TASK INSTRUCTIONS: Output exactly the lines from the one containing "Given: Sort nodes" through the final line of the entries below, both included, and skip the pictures.

*** SUPPLIED DATA ***

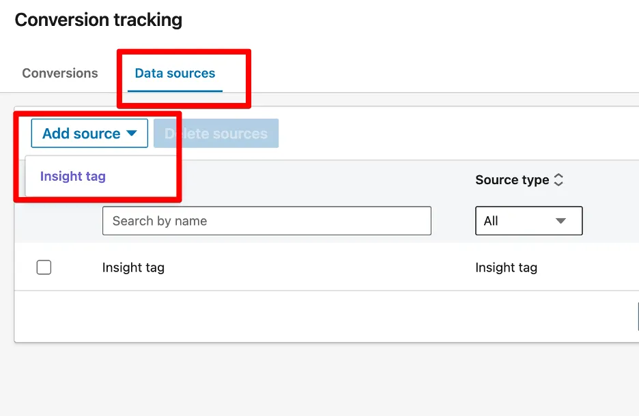This screenshot has height=416, width=639.
Task: Toggle the Source type sort arrows icon
Action: 558,180
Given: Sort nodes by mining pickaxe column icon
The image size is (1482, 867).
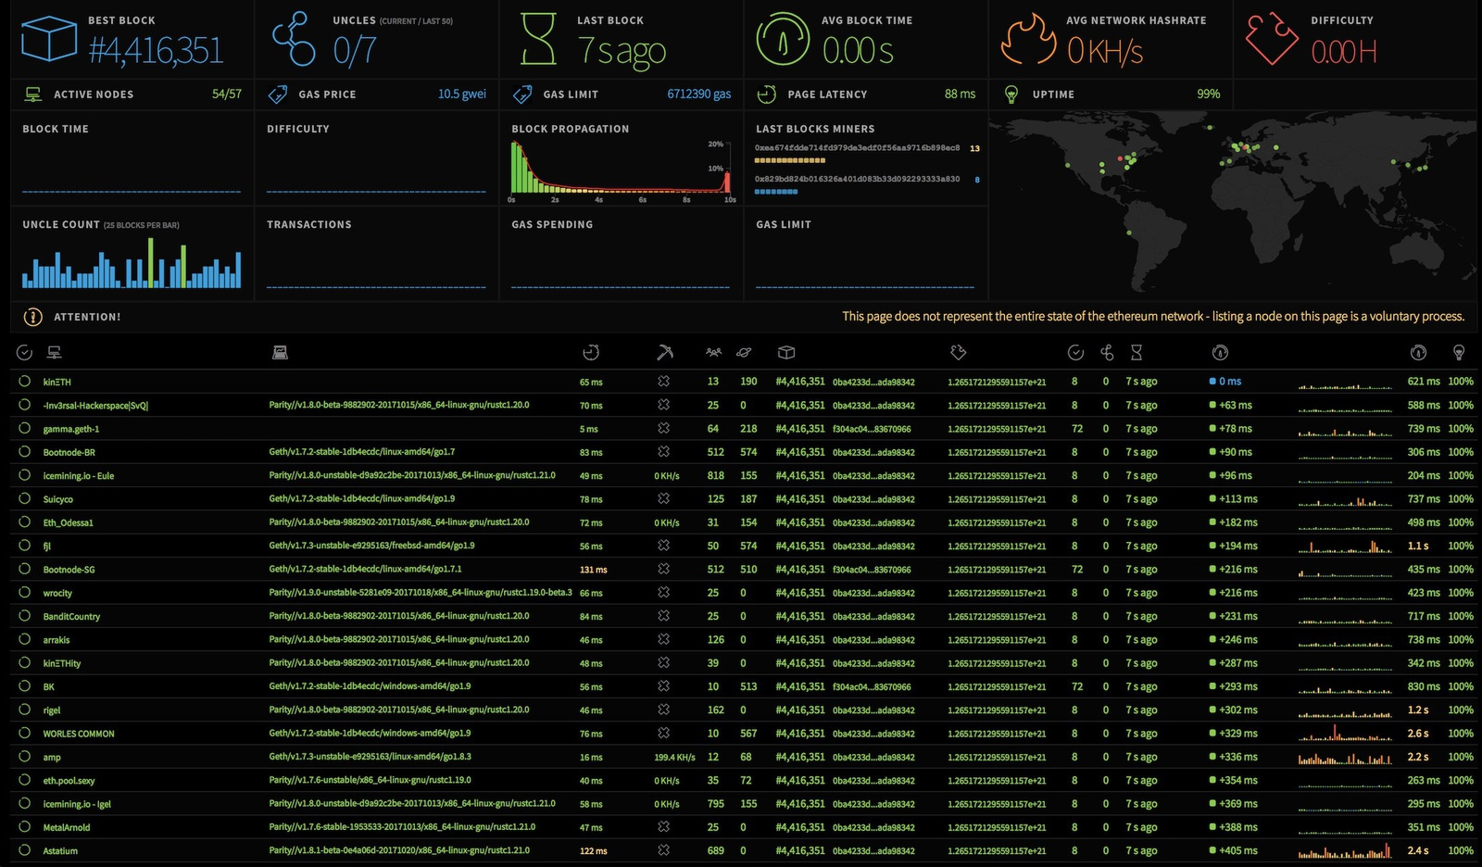Looking at the screenshot, I should [x=664, y=352].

*** End of SUPPLIED DATA ***

EXERCISE RESULT:
Given: Sort nodes by mining pickaxe column icon
The image size is (1482, 867).
Looking at the screenshot, I should [x=664, y=352].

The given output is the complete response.